Sample Compatibility & Compliance
The Labonce-150CT accommodates standard pharmaceutical primary and secondary packaging configurations—including blister cards, HDPE bottles, aluminum tubes, and laminated pouches—on three adjustable stainless-steel shelves (six total load positions). Its internal geometry supports placement of ICH-recommended reference standards and parallel control samples within the same thermal zone. The chamber is routinely verified against ISO 16770:2022 (stability testing equipment qualification) and supports IQ/OQ/PQ documentation packages. All firmware and data handling processes adhere to ALCOA+ principles (Attributable, Legible, Contemporaneous, Original, Accurate, Complete, Consistent, Enduring, Available), facilitating GLP/GMP audits and regulatory inspections.
Software & Data Management
The integrated controller logs timestamped temperature readings at user-defined intervals (1–60 min), storing ≥12 months of raw data internally. Data export is supported via USB 2.0 interface in CSV format, preserving metadata including operator ID, method name, and event timestamps. Role-based access control includes Administrator, Supervisor, and Operator tiers with password protection and session timeout enforcement. Electronic signatures are implemented for protocol activation and report generation, satisfying traceability requirements under Annex 11 and USP . No cloud connectivity is included by default—ensuring data sovereignty and alignment with institutional IT security policies.
Applications
- ICH Q1A(R3) long-term and accelerated stability studies for APIs and finished dosage forms
- Forced degradation testing per ICH Q5C to assess thermal degradation pathways
- Primary packaging compatibility assessment (e.g., vial stopper compression, blister seal integrity)
- Accelerated aging of medical device materials per ISO 11607–2
- Reference standard storage validation under defined thermal conditions
- QC/QA environmental stress screening for excipient compatibility
FAQ
Does the Labonce-150CT support humidity control?

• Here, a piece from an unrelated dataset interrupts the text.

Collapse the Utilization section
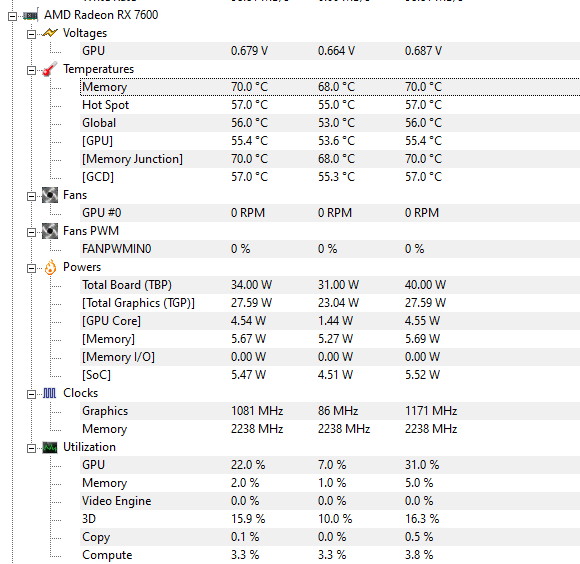click(31, 448)
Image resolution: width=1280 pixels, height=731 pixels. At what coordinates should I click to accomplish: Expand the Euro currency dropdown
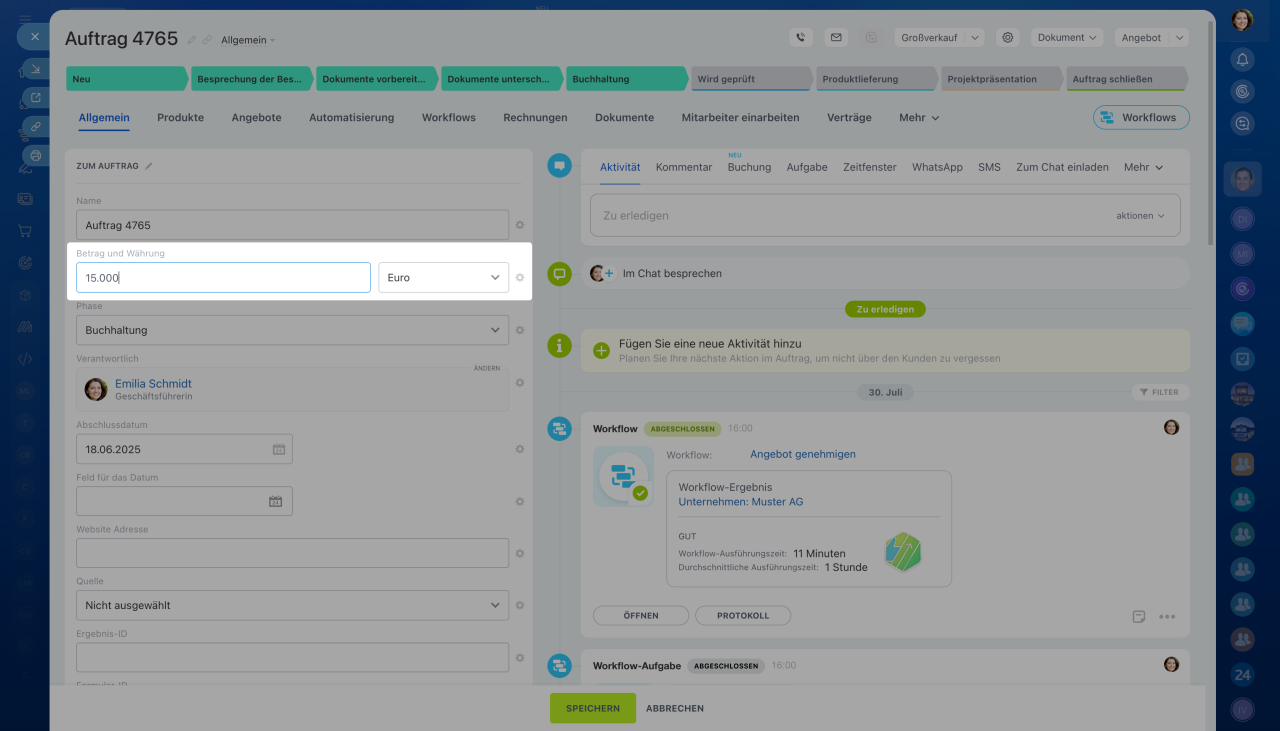click(x=443, y=277)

No — the Labonce-150CT is a temperature-only chamber. For combined temperature/humidity testing, refer to the Labonce-150CH series.
Is calibration certificate included with shipment?

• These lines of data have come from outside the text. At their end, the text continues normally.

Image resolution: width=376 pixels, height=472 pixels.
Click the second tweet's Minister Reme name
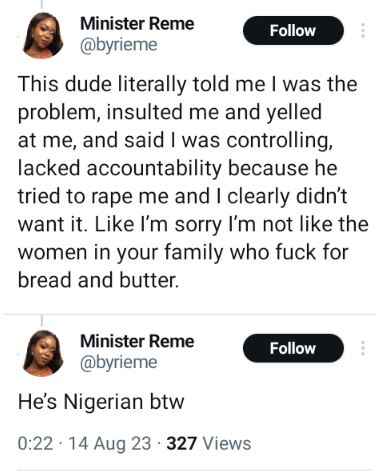click(137, 341)
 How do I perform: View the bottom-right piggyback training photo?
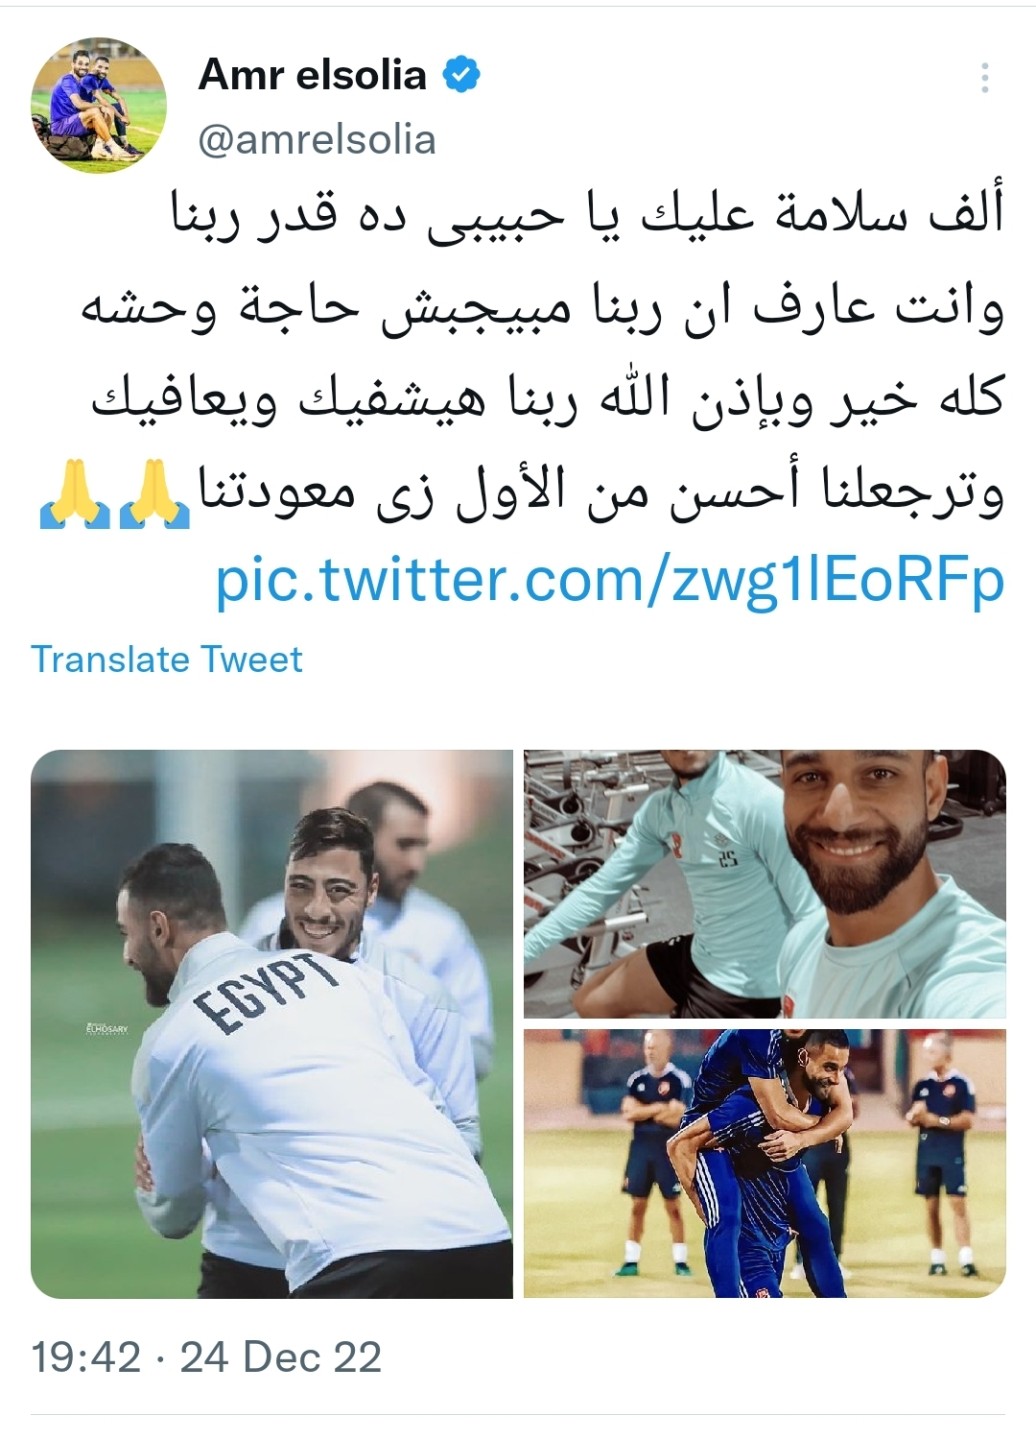tap(765, 1163)
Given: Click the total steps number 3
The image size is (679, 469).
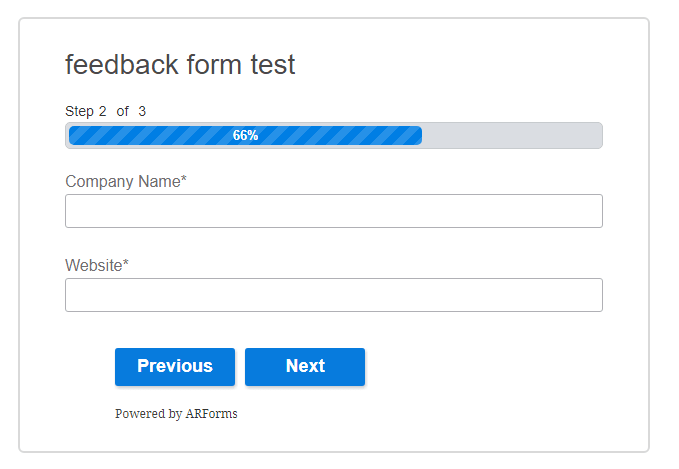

A factory calibration report (traceable to CNAS-accredited standards) is provided; on-site IQ/OQ qualification services are available upon request.
Can the chamber be integrated into a LIMS or ELN environment?
Yes — optional RS485 Modbus RTU or Ethernet TCP/IP interfaces enable bidirectional communication with third-party laboratory informatics systems.
What is the maximum ramp rate from 25 °C to 60 °C?
Typical heating ramp rate is 1.5 °C/min under no-load conditions; actual performance depends on sample mass and thermal inertia.
Is the audit trail exportable as a standalone file?
Yes — audit events (login/logout, parameter changes, alarm acknowledgments) are exportable separately in .csv format with cryptographic hash verification.